Jews for Judaism, the counter-missionary group, is training volunteers in how to confront the Jews for Jesus peacefully and legally.

Alarmed by an appeal by Jews for Jesus for support from area churches, Canadian Jewish Congress wrote to some 300 churches in the Toronto area, mostly evangelical, asking them to publicly oppose the Jews for Jesus campaign and support Toronto’s Jewish community.

The CJC received only six replies _ five vehemently supporting Jews for Jesus.

Ahmadiyya Muslims Gather in Toronto

TORONTO (RNS) Some 15,000 Ahmadiyya Muslims from around the world gathered north of Toronto earlier this month for their annual convention.

The three-day convention, called the Jalsa Salana, was addressed by noted scholars of Islam on a variety of social, economic, scientific and spiritual topics.

Also on the agenda was the Prophet Muhammad’s teachings about relations with non-Muslims, and present controversies, including the Muslim view of same-sex marriages in Canada.

A theme at virtually all Ahmadiyya gatherings is the state-approved persecution and discrimination they endure in Pakistan and other Muslim nations, where the missionary movement has been declared non-Muslim by the religious and political elite.


The gathering heard from Paul Martin, widely expected to win the Liberal leadership this autumn and become Canada’s next prime minister, who lauded the Ahmadiyyas’ principles of “compassion and generosity.”

The first Ahmadiyya training college for missionaries is to open this September in Windsor, with 25 students.

Sacred Headdress Returned to Alberta

LONDON (RNS) A sacred Canadian headdress that lay almost forgotten in the storage area of a Scottish museum for 20 years has been returned to the Blood Tribe of southern Alberta, the Associated Press reported.

The Marischal Museum’s return of the horned headdress completes a set of four traditionally used by the tribe to conduct a summer ritual sun dance.

The artifact was donated to the museum in the 1930s by a Scotswoman who purchased it, with other items, on the North American plains in the ’20s.
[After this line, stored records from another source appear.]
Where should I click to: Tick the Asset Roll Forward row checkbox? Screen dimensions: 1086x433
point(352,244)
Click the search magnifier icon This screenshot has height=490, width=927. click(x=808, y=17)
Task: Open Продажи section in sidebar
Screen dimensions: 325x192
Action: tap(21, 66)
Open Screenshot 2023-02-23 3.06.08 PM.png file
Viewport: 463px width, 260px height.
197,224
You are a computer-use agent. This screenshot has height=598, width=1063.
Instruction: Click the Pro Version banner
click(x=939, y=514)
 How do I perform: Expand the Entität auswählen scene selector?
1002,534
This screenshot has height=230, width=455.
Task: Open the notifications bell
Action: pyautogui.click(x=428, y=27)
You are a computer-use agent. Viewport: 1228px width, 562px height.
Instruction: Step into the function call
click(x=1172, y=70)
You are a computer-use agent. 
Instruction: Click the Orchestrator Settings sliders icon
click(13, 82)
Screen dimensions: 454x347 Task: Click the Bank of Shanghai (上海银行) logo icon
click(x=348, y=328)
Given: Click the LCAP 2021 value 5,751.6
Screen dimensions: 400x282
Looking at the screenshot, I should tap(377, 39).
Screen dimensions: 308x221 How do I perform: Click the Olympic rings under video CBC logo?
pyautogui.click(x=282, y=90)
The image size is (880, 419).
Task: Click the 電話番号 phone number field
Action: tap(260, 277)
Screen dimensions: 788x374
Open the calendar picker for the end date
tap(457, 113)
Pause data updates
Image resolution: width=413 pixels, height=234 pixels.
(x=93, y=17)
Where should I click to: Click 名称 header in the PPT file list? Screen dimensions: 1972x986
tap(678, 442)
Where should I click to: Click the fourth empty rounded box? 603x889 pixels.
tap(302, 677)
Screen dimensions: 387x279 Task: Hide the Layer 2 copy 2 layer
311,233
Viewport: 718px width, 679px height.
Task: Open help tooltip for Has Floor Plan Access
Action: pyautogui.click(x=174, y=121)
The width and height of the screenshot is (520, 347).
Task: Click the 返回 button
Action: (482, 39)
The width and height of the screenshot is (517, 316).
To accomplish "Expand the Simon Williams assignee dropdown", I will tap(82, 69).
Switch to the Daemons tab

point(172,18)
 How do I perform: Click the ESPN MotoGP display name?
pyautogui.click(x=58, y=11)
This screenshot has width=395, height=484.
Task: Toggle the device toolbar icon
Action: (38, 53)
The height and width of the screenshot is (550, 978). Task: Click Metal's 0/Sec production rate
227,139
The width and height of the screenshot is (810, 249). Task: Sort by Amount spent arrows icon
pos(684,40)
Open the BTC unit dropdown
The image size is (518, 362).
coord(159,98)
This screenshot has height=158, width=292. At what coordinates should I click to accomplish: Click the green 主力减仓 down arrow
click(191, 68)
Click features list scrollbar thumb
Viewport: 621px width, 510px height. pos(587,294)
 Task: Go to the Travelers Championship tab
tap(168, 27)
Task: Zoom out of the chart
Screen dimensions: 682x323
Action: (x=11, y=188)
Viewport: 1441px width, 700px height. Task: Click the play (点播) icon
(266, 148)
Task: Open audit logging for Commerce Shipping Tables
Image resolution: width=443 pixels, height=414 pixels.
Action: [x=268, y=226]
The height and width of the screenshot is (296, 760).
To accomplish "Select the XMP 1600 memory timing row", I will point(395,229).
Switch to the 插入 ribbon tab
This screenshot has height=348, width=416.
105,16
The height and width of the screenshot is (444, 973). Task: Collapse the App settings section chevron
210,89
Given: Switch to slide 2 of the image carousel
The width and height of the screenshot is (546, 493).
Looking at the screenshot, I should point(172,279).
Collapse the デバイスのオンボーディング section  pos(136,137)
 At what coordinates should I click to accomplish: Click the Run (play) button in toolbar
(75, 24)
It was removed from display in the early 1980s because so little was known about it.

Its Canadian connection was discovered when a university student who worked in the museum later went to Canada and spent time with the Blood Tribe, where she recognized three other headdresses.


When told a fourth was missing, she led tribe members to the museum in Aberdeen. They identified it there last November.

The museum was under no legal obligation to return the artifact, but senior curator Neil Curtis said a committee decided its spiritual significance to the tribe outweighed the museum’s claim. “They compared it to one of the books of the Bible being missing,” he said.